Realization of C + + web crawler--winsock programming __linux

Source: Internet
Author: User


Wrote a web crawler, you can crawl the image online.

A given initial web site is required.

Compile through in vs2010.

Needs to be compiled using multibyte character sets,

The vs2010 default is the Unicode character set.

After compiling, run can, have pleasantly surprised oh ...


The principle of reptiles

Start at the beginning of the URL and find a hyperlink to another page

Put it in a page queue to save it, find all the pictures of the page, download it down.


To see if the page queue is empty or empty, remove the next page.

The hyperlink that extracts the page is placed behind the queue and downloads all the pictures on the page.


This cycle.
Main frame: void Main () {//Initialize socket for TCP network connection Wsadata Wsadata;     if (WSAStartup (Makeword (2,2), &wsadata)!= 0) {return; }
Create folders, save pictures and Web page text files createdirectory ("./img", 0); CreateDirectory ("./html", 0); String Urlstart = "http://hao.360.cn/meinvdaohang.html";
The starting address of the traversal string urlstart = "Http://www.wmpic.me/tupian";
Use the breadth traversal//Extract hyperlink in the page to put in the Hrefurl, extract the picture link, download the picture. BFS (Urlstart);
Visited URLs saved up Visitedurl.insert (Urlstart);
while (Hrefurl.size ()!=0) {String url = Hrefurl.front (); Remove a URL from the beginning of the queue cout << URL << endl;  BFS (URL);   Traversing the extracted page, find it inside the hyperlink page into the Hrefurl, download it inside the text, Picture Hrefurl.pop ();     After the traversal, delete this URL} wsacleanup (); Return }
BFS is the most important treatment:
First get the page response, save into the text, and then find the picture link htmlparse, download all the pictures downloadimg.
Breadth traversal void BFS (const string & URL) {char * response; int bytes;//Get the response of the Web page, put it in response. if (! Gethttpresponse (url, response, bytes)) {cout << "the URL is wrong! Ignore. "<< Endl; Return } string Httpresponse=response; Free (response); string filename = tofilename (URL); Ofstream ofile ("./html/" +filename); if (Ofile.is_open ()) {//Save the text content of the Web page ofile << httpresponse << Endl; Ofile.close (); Vector<string> Imgu Rls Parse all the pictures of the page link, put Imgurls inside Htmlparse (HttpResponse, imgurls, URL); Download all the picture resources downloadimg (imgurls, URL); }



Attach All code:

Code updated in 1014-10-15.


#include <Windows.h> #include <string> #include <iostream> #include <fstream> #include < vector> #include "winsock2.h" #include <time.h> #include <queue> #include 

Contact Us

The content source of this page is from Internet, which doesn't represent Alibaba Cloud's opinion; products and services mentioned on that page don't have any relationship with Alibaba Cloud. If the content of the page makes you feel confusing, please write us an email, we will handle the problem within 5 days after receiving your email.
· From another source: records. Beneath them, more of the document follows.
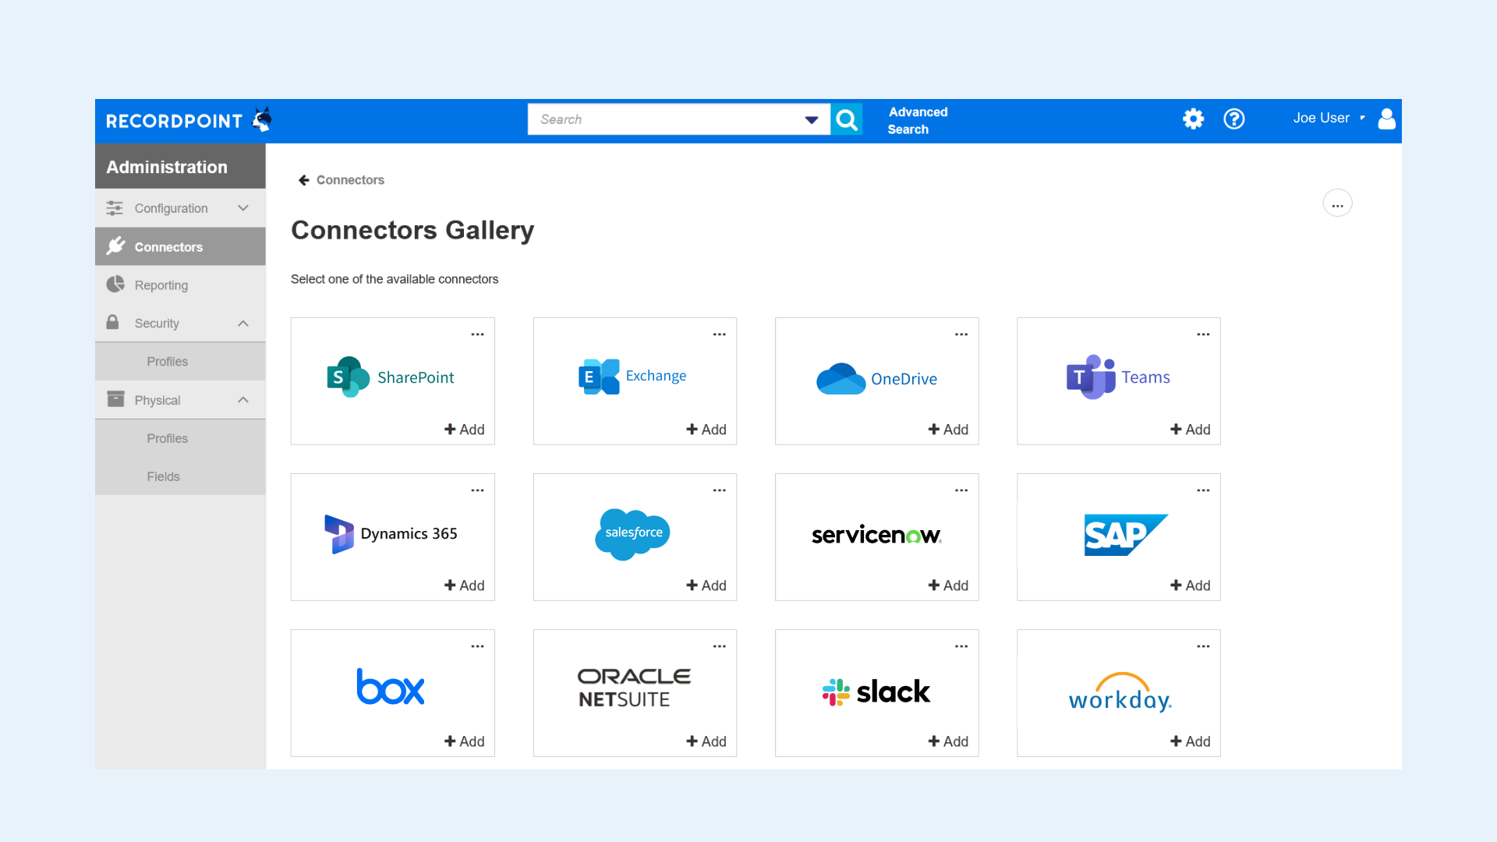Click the search magnifying glass button
Viewport: 1497px width, 842px height.
coord(847,119)
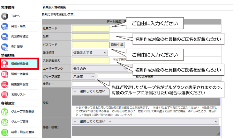
Task: Select the 情報新規登録 person icon
Action: click(x=5, y=64)
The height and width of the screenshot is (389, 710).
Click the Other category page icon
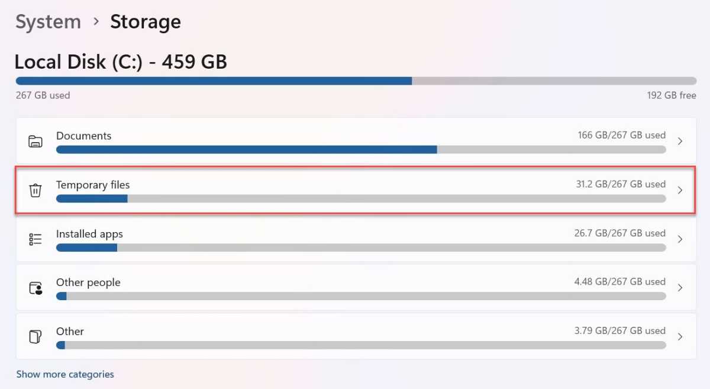tap(36, 337)
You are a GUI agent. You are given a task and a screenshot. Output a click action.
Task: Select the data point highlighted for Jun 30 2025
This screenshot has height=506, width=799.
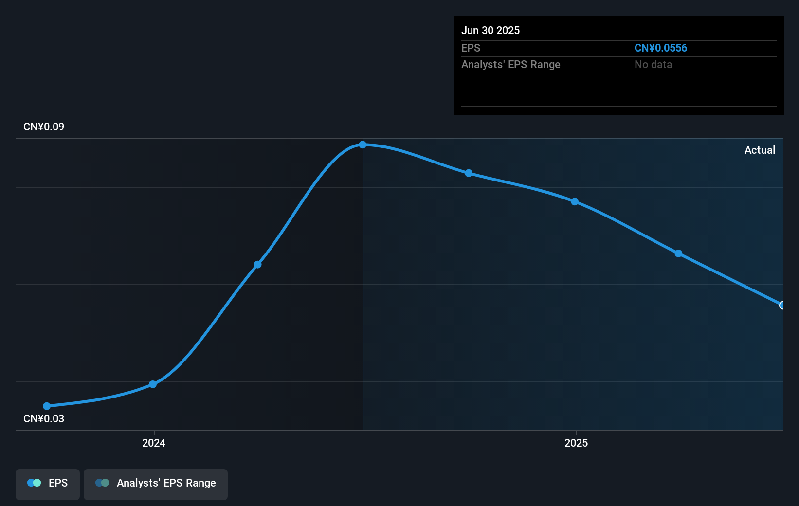782,305
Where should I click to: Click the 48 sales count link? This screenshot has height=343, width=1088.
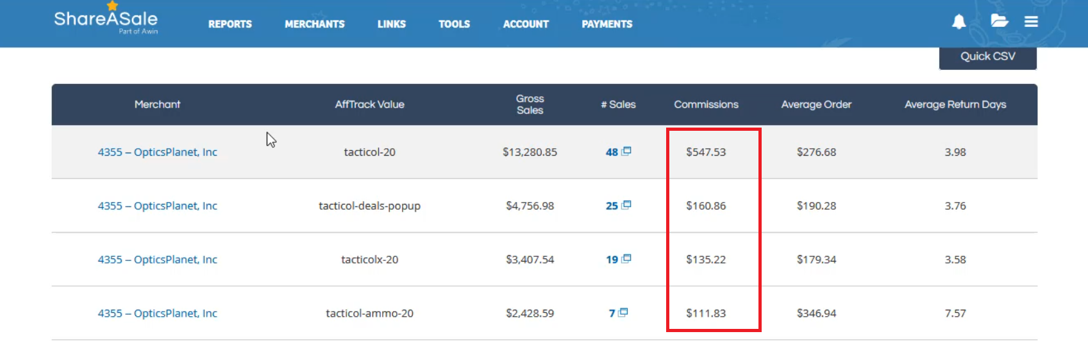coord(612,152)
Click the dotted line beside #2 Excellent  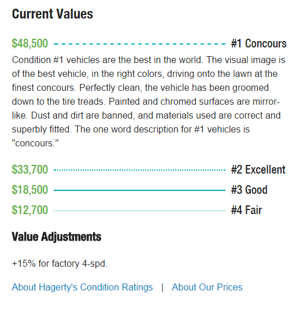[x=140, y=170]
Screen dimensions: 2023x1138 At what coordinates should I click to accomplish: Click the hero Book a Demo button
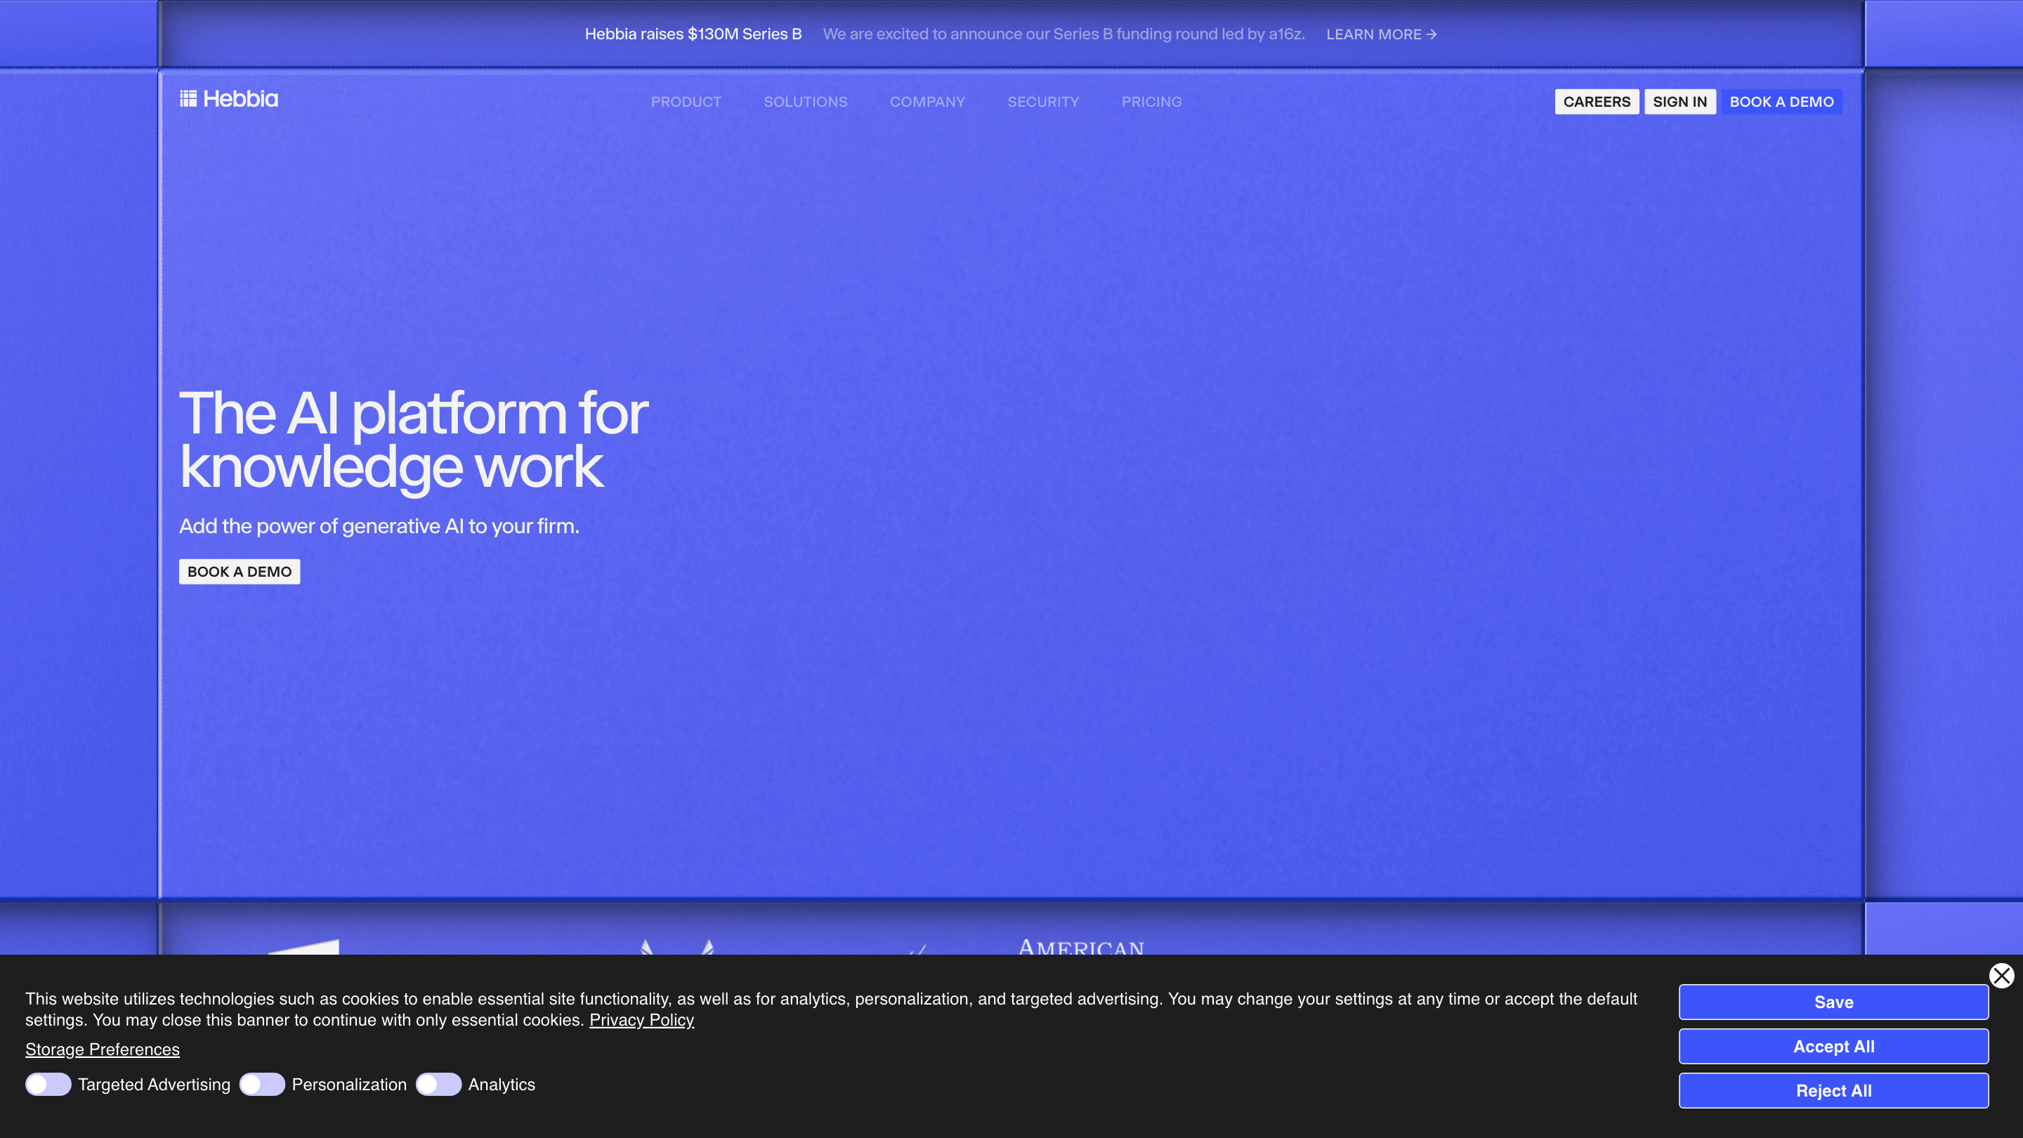click(239, 572)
If you find any instances of plagiarism from the community, please send an email to: info-contact@alibabacloud.com and provide relevant evidence. A staff member will contact you within 5 working days.

A Free Trial That Lets You Build Big!

Start building with 50+ products and up to 12 months usage for Elastic Compute Service

  • Sales Support

    1 on 1 presale consultation

  • After-Sales Support

    24/7 Technical Support 6 Free Tickets per Quarter Faster Response

  • Alibaba Cloud offers highly flexible support services tailored to meet your exact needs.